§ **EXTRACTED TEXT**
'I'm ready to talk': says Meghan ahead of Oprah interview

Prince Harry and Meghan, Duchess of Sussex, are interviewed by Oprah Winfrey. Photo: Harpo...
Prince Harry and Meghan, Duchess of Sussex, are interviewed by Oprah Winfrey. Photo: Harpo Productions/Joe Pugliese/ via REUTERS
Meghan, Britain's Duchess of Sussex, said she had given an in-depth interview to US chat show host Oprah Winfrey to be aired on Sunday because she was now free speak for herself, adding that being a royal was "not what people imagine it to be".

The 39-year-old and her husband Prince Harry, the Queen's grandson, stunned the royal family in January last year by announcing they would step down from their official royal roles to forge a new, independent life in California.

The split was confirmed last month, and, in the last week, the couple and Buckingham Palace have engaged in an increasingly bitter war of words, amid claims of lies, bullying and smears.

§ **EXTRACTED DATA**
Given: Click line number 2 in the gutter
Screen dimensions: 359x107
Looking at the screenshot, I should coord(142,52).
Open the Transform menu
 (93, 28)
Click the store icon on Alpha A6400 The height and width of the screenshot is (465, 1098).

---

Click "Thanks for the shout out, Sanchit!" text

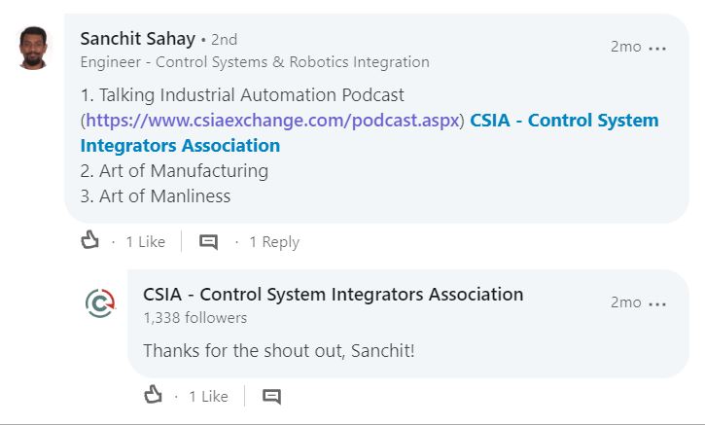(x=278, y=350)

* * *

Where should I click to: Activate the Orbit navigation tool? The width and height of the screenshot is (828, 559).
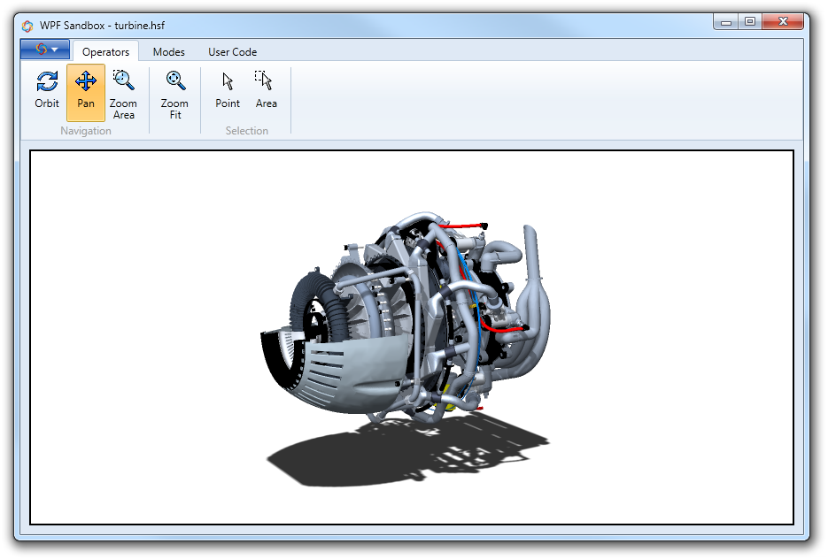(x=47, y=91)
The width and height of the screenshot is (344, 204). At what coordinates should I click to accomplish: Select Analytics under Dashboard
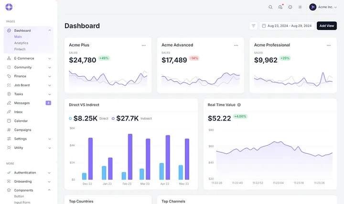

§ **WHAT YOU WILL DO**
Print the full article about Meghan's Oprah interview from the top, word for word.

§ **YOUR SOLUTION**
'I'm ready to talk': says Meghan ahead of Oprah interview

Prince Harry and Meghan, Duchess of Sussex, are interviewed by Oprah Winfrey. Photo: Harpo...
Prince Harry and Meghan, Duchess of Sussex, are interviewed by Oprah Winfrey. Photo: Harpo Productions/Joe Pugliese/ via REUTERS
Meghan, Britain's Duchess of Sussex, said she had given an in-depth interview to US chat show host Oprah Winfrey to be aired on Sunday because she was now free speak for herself, adding that being a royal was "not what people imagine it to be".

The 39-year-old and her husband Prince Harry, the Queen's grandson, stunned the royal family in January last year by announcing they would step down from their official royal roles to forge a new, independent life in California.

The split was confirmed last month, and, in the last week, the couple and Buckingham Palace have engaged in an increasingly bitter war of words, amid claims of lies, bullying and smears.